__Task prompt__
Each line of the data should be transcribed exactly as given.
=== Excerpted data ===
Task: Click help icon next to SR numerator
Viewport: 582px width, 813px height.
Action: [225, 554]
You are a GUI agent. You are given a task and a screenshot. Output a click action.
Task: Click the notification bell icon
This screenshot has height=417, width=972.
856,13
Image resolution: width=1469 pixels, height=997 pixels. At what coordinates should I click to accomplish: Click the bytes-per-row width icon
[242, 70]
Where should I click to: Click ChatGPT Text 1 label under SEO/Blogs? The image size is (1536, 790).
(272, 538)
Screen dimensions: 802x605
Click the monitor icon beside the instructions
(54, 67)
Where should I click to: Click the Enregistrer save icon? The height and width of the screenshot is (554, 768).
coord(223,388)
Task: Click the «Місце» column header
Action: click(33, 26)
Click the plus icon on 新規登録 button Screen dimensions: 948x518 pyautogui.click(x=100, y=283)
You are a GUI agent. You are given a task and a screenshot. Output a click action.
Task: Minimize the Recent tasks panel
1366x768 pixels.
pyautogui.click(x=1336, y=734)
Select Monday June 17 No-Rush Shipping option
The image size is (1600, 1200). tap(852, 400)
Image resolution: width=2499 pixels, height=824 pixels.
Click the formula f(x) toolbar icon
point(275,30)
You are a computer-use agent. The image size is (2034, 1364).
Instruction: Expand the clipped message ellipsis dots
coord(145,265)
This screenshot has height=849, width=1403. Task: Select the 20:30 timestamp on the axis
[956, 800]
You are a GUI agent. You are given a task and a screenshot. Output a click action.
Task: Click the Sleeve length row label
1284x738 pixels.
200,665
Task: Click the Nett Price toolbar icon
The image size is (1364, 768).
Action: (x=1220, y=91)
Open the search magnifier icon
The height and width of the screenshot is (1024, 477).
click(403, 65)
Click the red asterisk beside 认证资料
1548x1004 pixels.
===
__Answer section__
Task: Click help icon next to SR numerator
Viewport: 582px width, 813px height.
Action: [225, 554]
You are a GUI agent. You are given a task and a screenshot. Output a click action.
Task: Click the notification bell icon
This screenshot has height=417, width=972.
856,13
Image resolution: width=1469 pixels, height=997 pixels. At what coordinates should I click to accomplish: Click the bytes-per-row width icon
[242, 70]
Where should I click to: Click ChatGPT Text 1 label under SEO/Blogs? The image size is (1536, 790).
(272, 538)
Screen dimensions: 802x605
Click the monitor icon beside the instructions
(54, 67)
Where should I click to: Click the Enregistrer save icon? The height and width of the screenshot is (554, 768).
coord(223,388)
Task: Click the «Місце» column header
Action: click(33, 26)
Click the plus icon on 新規登録 button Screen dimensions: 948x518 pyautogui.click(x=100, y=283)
You are a GUI agent. You are given a task and a screenshot. Output a click action.
Task: Minimize the Recent tasks panel
1366x768 pixels.
pyautogui.click(x=1336, y=734)
Select Monday June 17 No-Rush Shipping option
The image size is (1600, 1200). tap(852, 400)
Image resolution: width=2499 pixels, height=824 pixels.
Click the formula f(x) toolbar icon
point(275,30)
You are a computer-use agent. The image size is (2034, 1364).
Instruction: Expand the clipped message ellipsis dots
coord(145,265)
This screenshot has height=849, width=1403. Task: Select the 20:30 timestamp on the axis
[956, 800]
You are a GUI agent. You are given a task and a screenshot. Output a click action.
Task: Click the Sleeve length row label
1284x738 pixels.
200,665
Task: Click the Nett Price toolbar icon
The image size is (1364, 768).
Action: (x=1220, y=91)
Open the search magnifier icon
The height and width of the screenshot is (1024, 477).
click(403, 65)
Click the red asterisk beside 认证资料
1548x1004 pixels.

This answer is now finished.